Batty's murder of Tyrell relates to the underlying social commentary of the Replicant manufacturing business. The Replicants are commercial entities, manufactured by the Tyrell Corp to be sold as slaves. They are intellectually sophisticated enough to perform tasks as well as (or in many cases, better than) any capable human being, which also means that by the Nexus 6 generation, the replicants understand that they are being used and cruelly discarded by their human creators. Hence the decision to fight back. "They are not just physically and intellectually superior to humans," writes Scott Bukatman, "in the dehumanized world that Blade Runner represents, replicants are 'more human than human', just as Tyrell proclaims.
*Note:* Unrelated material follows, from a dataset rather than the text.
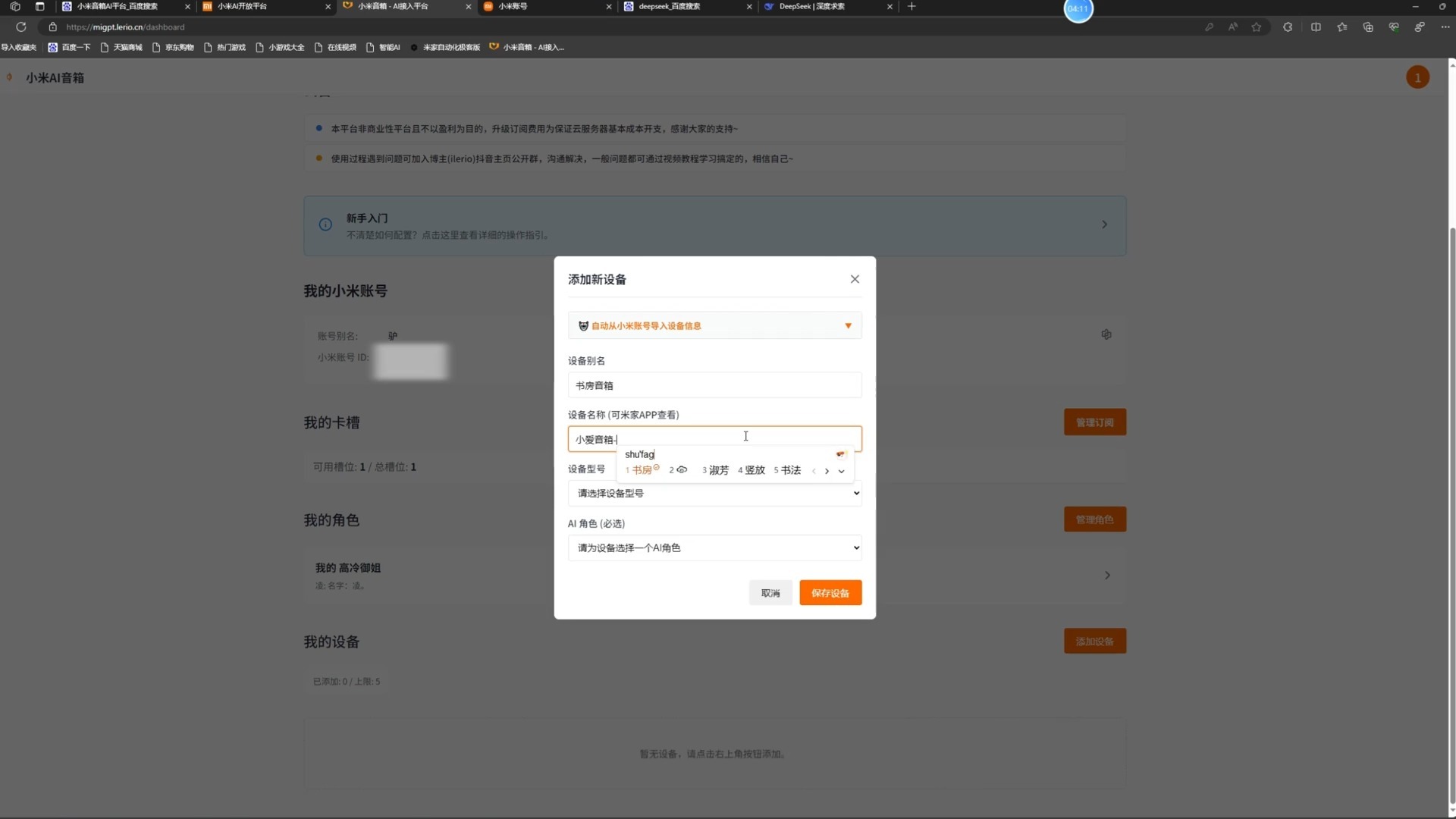
Task: Click the 保存设备 button
Action: tap(830, 593)
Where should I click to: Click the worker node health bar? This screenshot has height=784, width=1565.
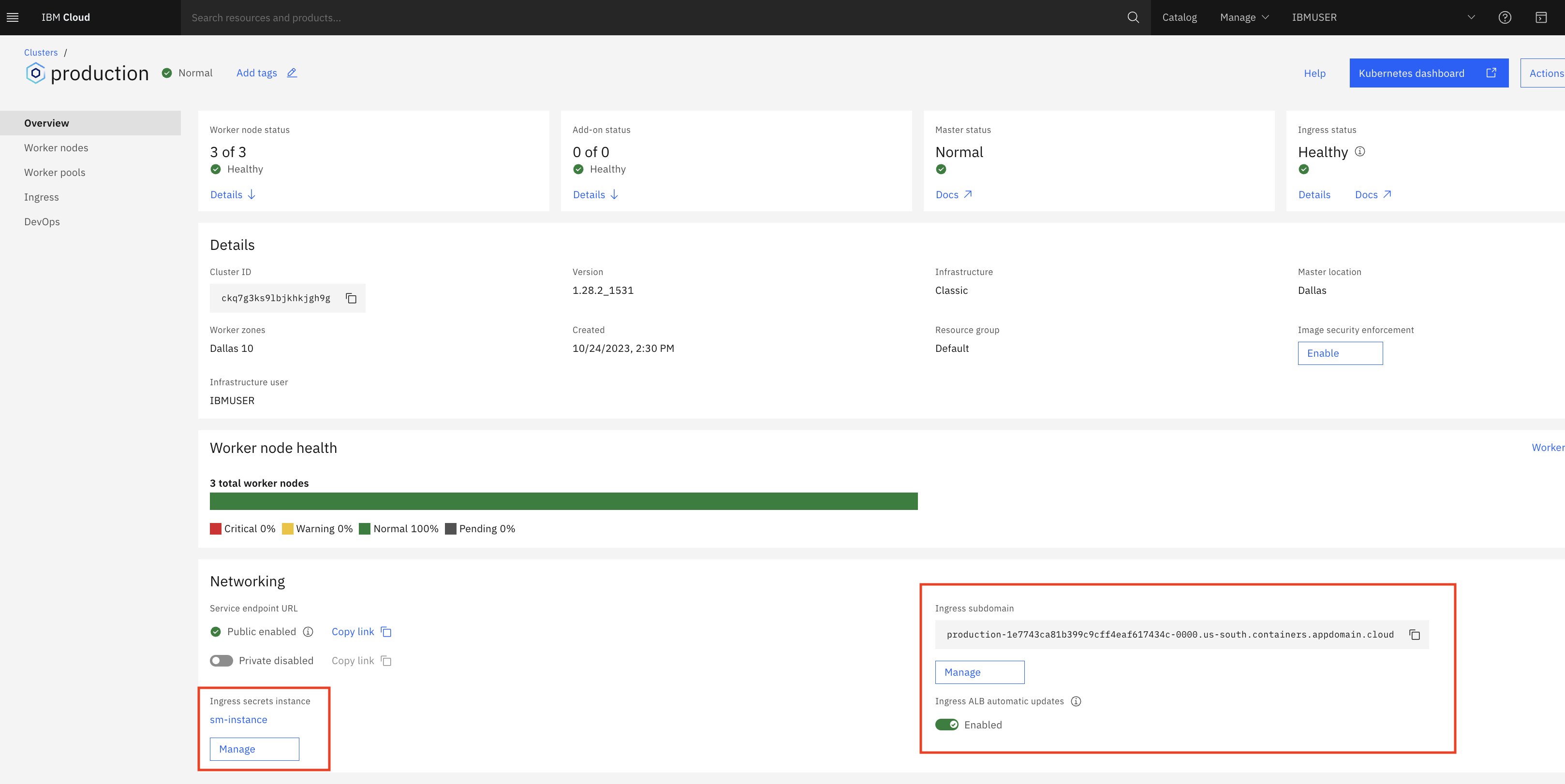click(563, 501)
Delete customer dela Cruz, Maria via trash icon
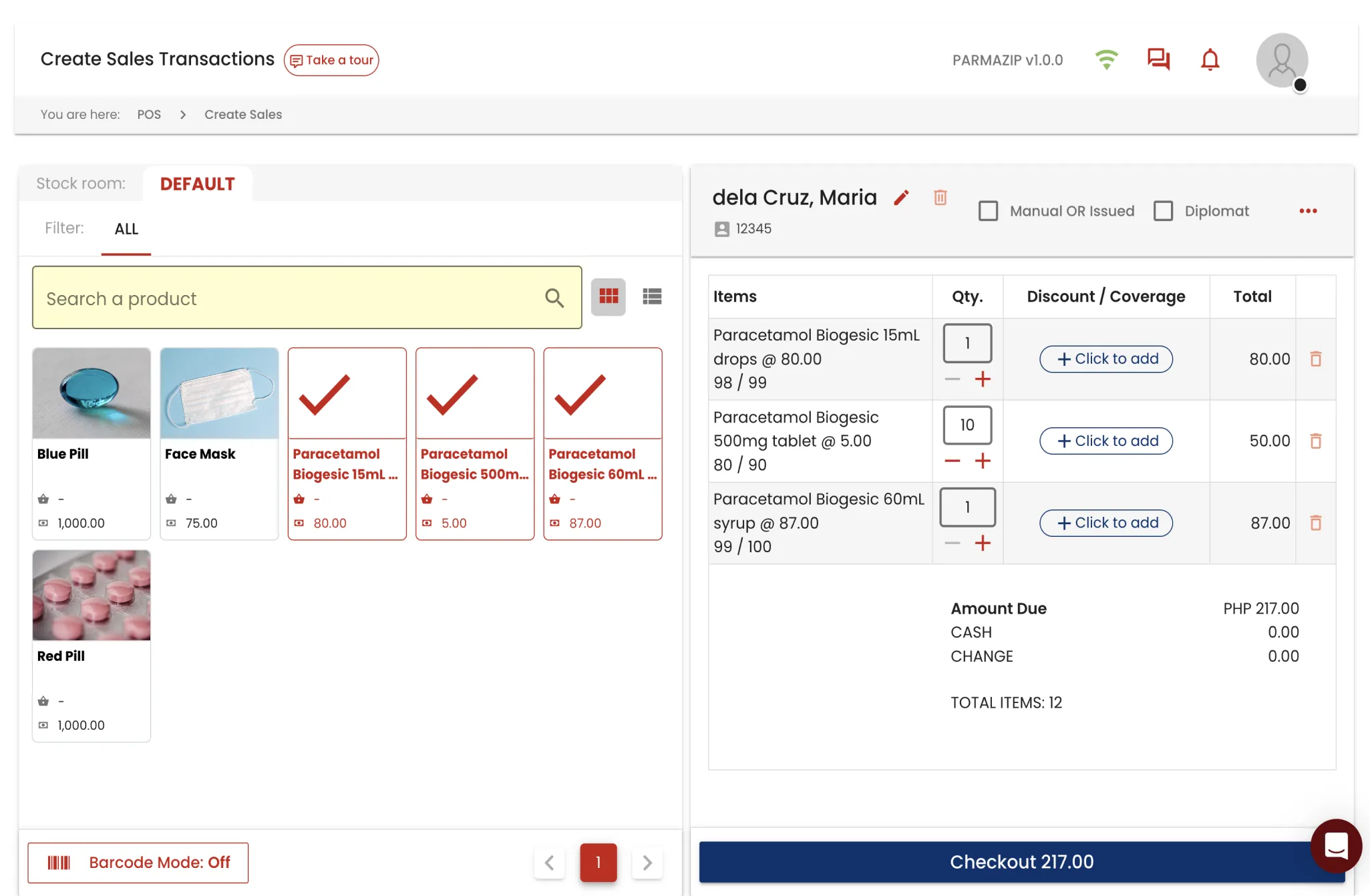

Their inferior status is arbitrary, solely a function of legal definition and the 'fail-safe mechanism' of a severely restricted lifespan" (Bukatman 88).
When Deckard kills Pris, Ridley Scott used an undercranked camera to make her look like she was "moving insanely fast and desperately trying to fight off her death", according to Daryl Hannah (Sammon 183). Of course, she does not succeed - and as a gesture of respect, Batty pushes her protruding tongue back into her mouth when he finds her body. The compassion between the Replicants is part of what makes them so sympathetic - and by the end of this section, when Roy Batty dies, both the film and the audience treat his demise with similar respect. Tyrell wanted to create creatures that were more human than human - and that is what he got, with all the accompanying complexities of human nature.
Hampton Fancher points out that the shot where Batty rides down the elevator alone is the only "shot in the whole movie where you see stars. And they're moving away from him, as if he is some kind of fallen angel" (Bukatman 96). Roy Batty started out the film on a mission to extend his life, and now that he knows this is impossible, he is forced to figure out what to do with his final moments - what is the appropriate ending for a light that has shined so bright?
In the final, epic battle between Batty and Deckard, the line between hero and enemy becomes especially unclear because at this point, Batty is completely aware of the fact that he is going to die (especially when his hand starts cramping up). Rutger Hauer and Ridley Scott worked together to develop Roy Batty's unusual behavior in this final segment and decided that Batty would want to celebrate the last moments of his life. He explores his raw warrior instinct, painting his face with blood, stripping off his clothing, and howling like a wolf. He is playing a "wicked game," Hauer says, tapping into primal instincts at the last gasp of his human-like life.